▶ Task directions:
Convert the lines from the one containing "Image resolution: width=403" through the one containing "Action: pos(68,129)", inclusive, into a numbered list, leaving out any blank lines.

--- Start of Task material ---

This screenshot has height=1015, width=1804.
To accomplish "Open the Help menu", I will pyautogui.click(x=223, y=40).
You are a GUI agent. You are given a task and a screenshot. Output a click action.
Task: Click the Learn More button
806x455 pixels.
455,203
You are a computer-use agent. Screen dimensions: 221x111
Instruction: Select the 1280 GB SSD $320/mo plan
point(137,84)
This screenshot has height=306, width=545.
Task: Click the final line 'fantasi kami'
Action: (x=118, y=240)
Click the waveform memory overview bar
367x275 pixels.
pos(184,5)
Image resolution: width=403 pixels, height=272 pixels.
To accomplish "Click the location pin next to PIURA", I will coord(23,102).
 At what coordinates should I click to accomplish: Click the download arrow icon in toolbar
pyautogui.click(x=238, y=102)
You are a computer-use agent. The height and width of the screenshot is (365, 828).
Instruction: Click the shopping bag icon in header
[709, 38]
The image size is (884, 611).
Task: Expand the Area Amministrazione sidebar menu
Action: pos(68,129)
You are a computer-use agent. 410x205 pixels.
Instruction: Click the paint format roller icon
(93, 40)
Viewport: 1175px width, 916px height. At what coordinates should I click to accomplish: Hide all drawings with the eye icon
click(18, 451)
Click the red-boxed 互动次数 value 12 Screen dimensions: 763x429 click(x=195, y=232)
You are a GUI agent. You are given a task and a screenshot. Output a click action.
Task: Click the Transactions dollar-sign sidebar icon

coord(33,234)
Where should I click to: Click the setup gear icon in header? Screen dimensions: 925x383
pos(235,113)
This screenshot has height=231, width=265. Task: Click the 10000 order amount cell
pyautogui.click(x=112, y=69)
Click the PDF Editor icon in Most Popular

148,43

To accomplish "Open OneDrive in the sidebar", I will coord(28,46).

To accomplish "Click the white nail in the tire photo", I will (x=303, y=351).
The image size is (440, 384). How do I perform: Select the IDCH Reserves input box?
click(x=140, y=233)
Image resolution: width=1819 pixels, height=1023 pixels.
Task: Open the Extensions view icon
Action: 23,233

--- End of Task material ---

▶ Correct output:
1. Image resolution: width=403 pixels, height=272 pixels.
2. To accomplish "Click the location pin next to PIURA", I will coord(23,102).
3.  At what coordinates should I click to accomplish: Click the download arrow icon in toolbar
4. pyautogui.click(x=238, y=102)
5. You are a computer-use agent. The height and width of the screenshot is (365, 828).
6. Instruction: Click the shopping bag icon in header
7. [709, 38]
8. The image size is (884, 611).
9. Task: Expand the Area Amministrazione sidebar menu
10. Action: pos(68,129)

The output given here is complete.